Now we can put everything together to build the core component of a RAG system: **semantic search**. The goal is to take a user's query, compare it against a collection of documents, and retrieve the most relevant ones based on semantic meaning, not just keyword matching.

In [None]:
def semantic_search(query: str, documents: list[str], embeddings_model, top_k: int = 2):
    """Performs a simple semantic search.
    
    Args:
        query: The user's search query.
        documents: A list of documents to search through.
        embeddings_model: The embedding model to use.
        top_k: The number of top results to return.
    """
    # 1. Embed the user's query.
    query_embedding = embeddings_model.embed_query(query)
    
    # 2. Embed all the documents.
    doc_embeddings = embeddings_model.embed_documents(documents)
    
    # 3. Calculate the cosine similarity between the query and each document.
    similarities = []
    for i, doc_emb in enumerate(doc_embeddings):
        similarity = cosine_similarity(query_embedding, doc_emb)
        similarities.append((similarity, documents[i]))
    
    # 4. Sort the documents by similarity score in descending order.
    similarities.sort(key=lambda x: x[0], reverse=True)
    
    # 5. Return the top_k most similar documents.
    return similarities[:top_k]

In [None]:
# Our corpus of documents to search.
documents = [
    "LangChain is a framework for developing applications powered by language models",
    "Python is a high-level programming language",
    "Machine learning is a subset of artificial intelligence",
    "Embeddings convert text into numerical vectors",
    "The weather today is sunny and warm"
]
query = "What is LangChain?"

# Perform the search.
results = semantic_search(query, documents, embeddings)

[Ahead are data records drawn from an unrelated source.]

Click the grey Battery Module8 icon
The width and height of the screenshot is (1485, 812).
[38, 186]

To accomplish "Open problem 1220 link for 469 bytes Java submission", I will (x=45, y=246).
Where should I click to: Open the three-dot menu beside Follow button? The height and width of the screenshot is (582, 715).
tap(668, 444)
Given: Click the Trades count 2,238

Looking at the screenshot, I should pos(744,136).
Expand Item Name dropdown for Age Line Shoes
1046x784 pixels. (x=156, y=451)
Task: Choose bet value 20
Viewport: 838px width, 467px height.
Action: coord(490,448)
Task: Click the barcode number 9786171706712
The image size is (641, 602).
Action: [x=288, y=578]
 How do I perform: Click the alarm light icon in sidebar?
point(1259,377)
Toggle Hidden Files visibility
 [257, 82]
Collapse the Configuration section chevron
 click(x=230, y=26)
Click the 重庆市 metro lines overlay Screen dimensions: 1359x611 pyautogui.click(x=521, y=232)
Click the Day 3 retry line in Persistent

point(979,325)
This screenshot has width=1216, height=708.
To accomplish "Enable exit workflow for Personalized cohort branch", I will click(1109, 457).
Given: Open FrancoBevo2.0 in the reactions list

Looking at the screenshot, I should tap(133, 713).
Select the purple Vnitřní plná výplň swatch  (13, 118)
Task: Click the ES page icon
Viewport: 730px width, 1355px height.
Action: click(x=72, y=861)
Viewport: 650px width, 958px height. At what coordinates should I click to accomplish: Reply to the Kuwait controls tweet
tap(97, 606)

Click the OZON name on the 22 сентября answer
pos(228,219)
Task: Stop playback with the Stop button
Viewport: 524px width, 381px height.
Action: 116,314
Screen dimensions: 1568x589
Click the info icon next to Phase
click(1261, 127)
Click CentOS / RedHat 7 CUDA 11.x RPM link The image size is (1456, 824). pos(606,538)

print(f"\n🔎 Semantic Search Results for: '{query}'")
for score, doc in results:
    print(f"Score: {score:.4f} | Document: {doc}")

### 🔑 Key Takeaways

* **API vs. Local Models**: OpenAI provides high-performance embedding models via a simple API. This contrasts with local models (like from Hugging Face) which you run on your own hardware. API models are convenient but have associated costs.
* **Consistent LangChain Interface**: A major advantage of LangChain is its consistent API. The `.embed_query()` and `.embed_documents()` methods work the same way for `OpenAIEmbeddings` as they do for `HuggingFaceEmbeddings`.
* **Semantic Search is the Goal**: The primary application of embeddings in RAG is semantic search. This process involves embedding a query and a set of documents, then using a similarity metric (like cosine similarity) to find and rank the most relevant documents.
* **Cost and Performance Trade-offs**: When using proprietary models, it's important to choose the right one for your task. Models like `text-embedding-3-small` offer a great balance of cost and performance, while `text-embedding-3-large` provides the highest quality for more demanding applications.